Among the entries below, find the lines holding "agent" and copy them.

• DATA FOR THIS TASK
Content starts

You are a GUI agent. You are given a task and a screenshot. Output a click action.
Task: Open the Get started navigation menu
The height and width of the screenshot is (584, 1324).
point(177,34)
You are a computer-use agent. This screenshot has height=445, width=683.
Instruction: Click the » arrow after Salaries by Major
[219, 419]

Content ends
Content starts

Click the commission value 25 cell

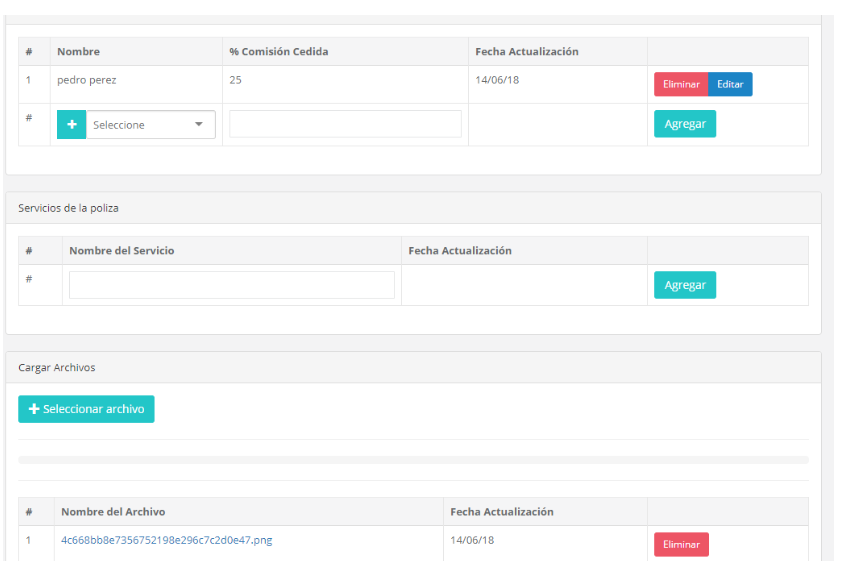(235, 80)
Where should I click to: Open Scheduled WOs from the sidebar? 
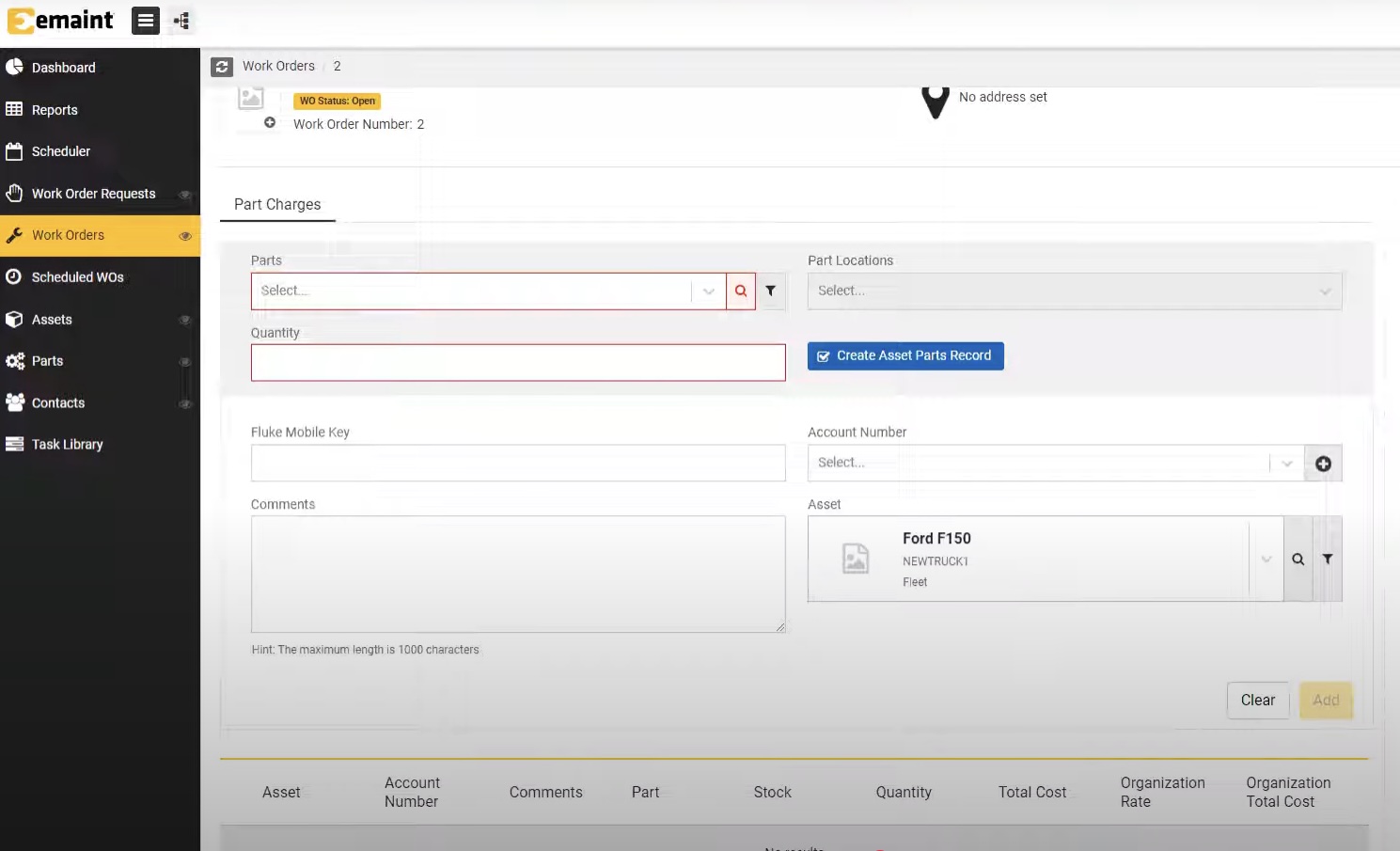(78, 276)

Content ends

• EXPECTED ANSWER
You are a GUI agent. You are given a task and a screenshot. Output a click action.
You are a computer-use agent. This screenshot has height=445, width=683.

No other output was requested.